SOURCE TEXT:
====================

It's Snake Pliskin said:


> A quality company may be the quality of the business as a business if it were not connected to market activity (even though it is)
> A quality stock may be the quality of the stock as a tradable or investible entity. Price is a major consideration as that is where the money is made for traders and investors (including dividends)




I think its all about the charts people use to make stock selections, people using 5 minute or 1 hour charts are looking at SP action only and in general could care less about the fundamentals...i look at 3 charts when making stock selections.


1 year (to get an idea of recent price action)
3 years (to see what happened to the SP pre and post GFC)
All Data (to see the whole picture)

Because i have an open ended investment time frame and im looking to build a dividend stream....i care about the fundamentals.


----------



## joea (16 January 2011)

It's Snake Pliskin said:


> Just curious as to how people determine what they think a quality stock is for the purposes of trading and investing. A quality company can be sound but not necessarily a good one to buy for investment, nor may it move much for trading purposes. So how are they avoided and better investment and trading quality determined?
> 
> From a TA point of view I can see easily what I would determine quality: liquidity, reasonable price movement and a sound trends. For you it may be different. It may be much more than that. It may be less. It could be nothing others think. It could be more than others think. Let's discuss.




Hi 
You maybe interested in visiting www.bwts.com.au
If you go to the site, click "about colin" and you will see his investment return.
Following 2008 he wrote a book etc.
In "buy books" you will see his latest, and you can read a review on google.
He selects his stocks initially with technical analysis, then chooses them fundamentally.
It maybe up your ally, then it may not.
Cheers


----------



## It's Snake Pliskin (17 January 2011)

Robusta, 


> No they can not. A stock is just a part ownership of a company. The quality of both will be the same.



But for practical investing and trading we are not interested in being pleased with ownership as opposed to cash flow income through dividends, storing wealth in a quality stock that holds its price, and, or capital gains. 


> Value and growth are major inputs into identifying quality. If you are looking to trade on price action this is different and please dont confuse opportunities to trade with identifying quality companies/stocks



Valuation may be part of the trade or investment decision not the quality of the stock. I'm not saying you are wrong just looking at it from a quality perspective only. If a stock has a low valuation and then it rises to being a high valuation does the quality of the stock just stop even though it is a sound business? The valuation changes, future growth may change and a cash cow may be a sound business for wealth storage.   cheers...

====================

PROVIDED RECORDS:
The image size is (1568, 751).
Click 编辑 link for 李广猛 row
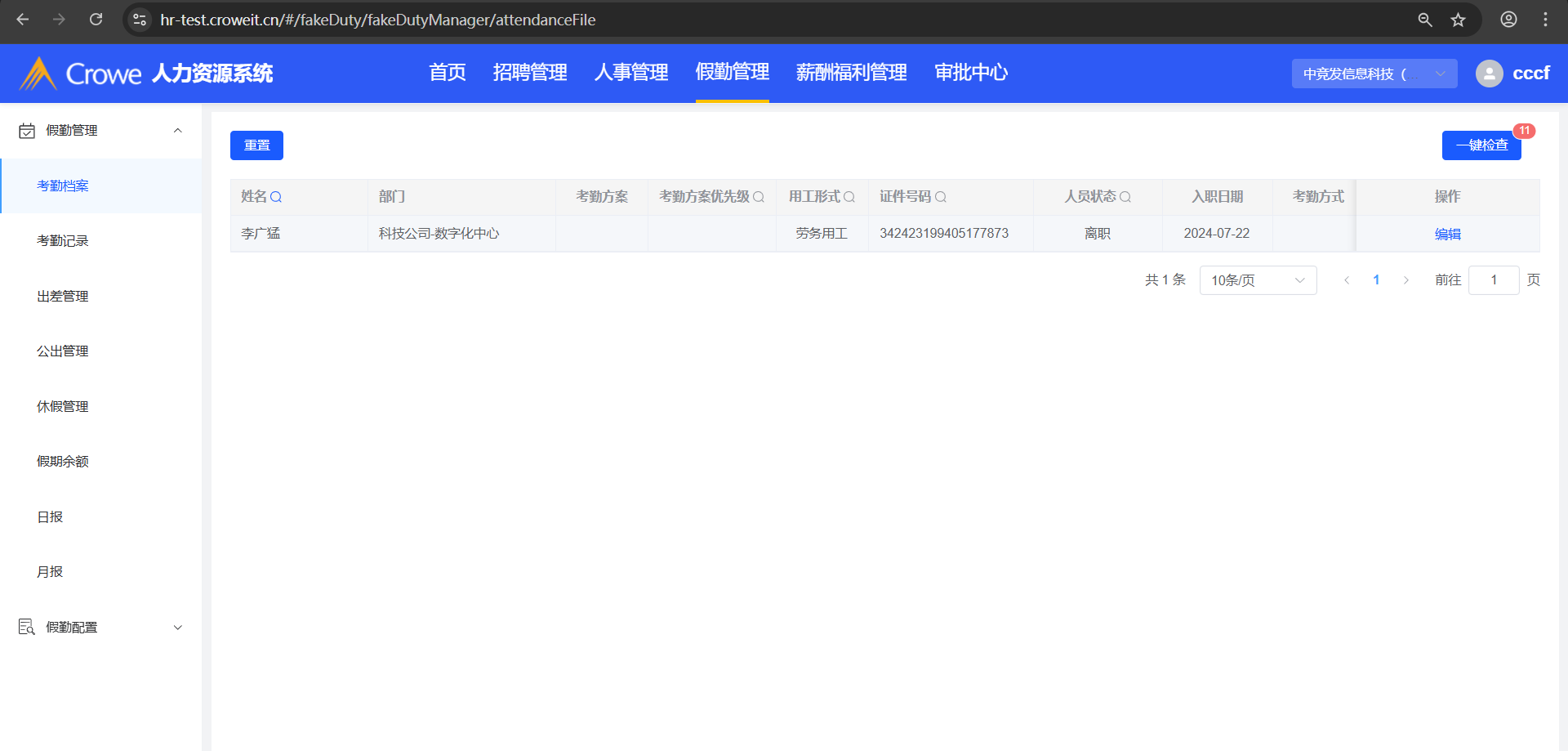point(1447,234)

====================

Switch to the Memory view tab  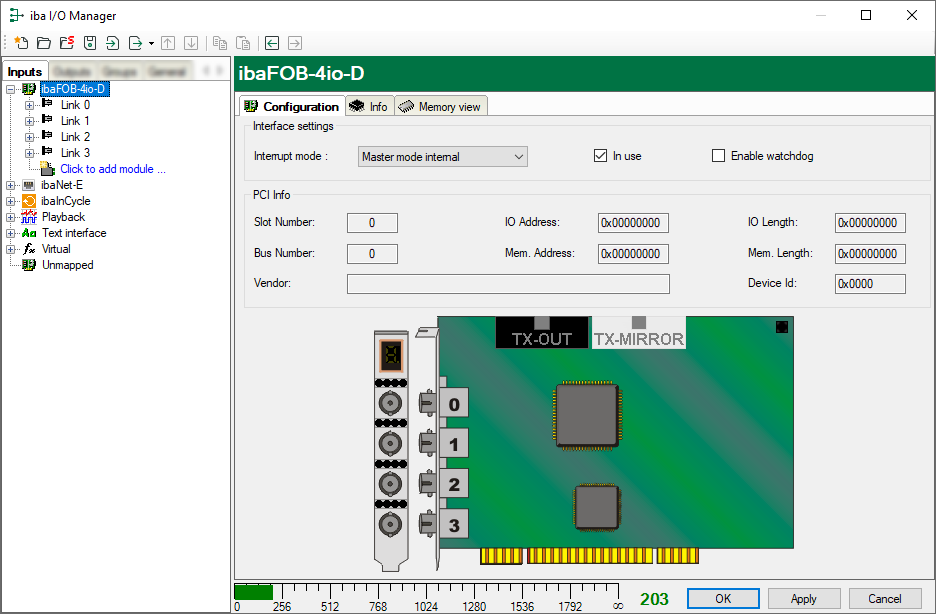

====================

YOUR INSTRUCTIONS: Continue the forum thread on what makes a quality stock, starting right after its last post.

ANSWER TO THIS PROBLEM:
----------



## It's Snake Pliskin (17 January 2011)

Hi FX,


> A strange distinction you are trying to make here, unsuccessfully in my view.  When you buy a company's stock you are buying a stake in their business.  If your investment horizon is a long term one then fundamental analysis is used to determine the "quality" of the business and its current and future intrinsic value.  Price is a consideration and used to establish over or undervaluation by the market, hence has influence on your buying decision.  Buy and hold business based fundamental investing.



This is where I am being different because I am not talking of buy and hold nor strictly fundamentals. Value is not a consideration yet. 

Not saying this is the way it should be but just trying to see what peole believe quality is. 


> If you're buying stock as trading equity only then the basis of such investing is price speculation using technical analysis or other speculation around upcoming news or announcements etc.  Whether a company's stock or its dervatives (options, CFDs etc) are "tradeable", short or long, is highly subjective in nature and unless you have insider information, based on a trading strategy that presumably has delivered positive expectancy in the past. Hence, short term technical trading based on price speculation.



Speculation could be of any instrument, market, etc with or without regard to quality, valuation etc. and strictly not done technically. 
Still only interested in quality as it would be perceived or known by investors, traders of the company as a stock. 



> IMO, there is no such thing as a "quality" tradeable stock.  It's either tradeable or not depending on your trading strategy.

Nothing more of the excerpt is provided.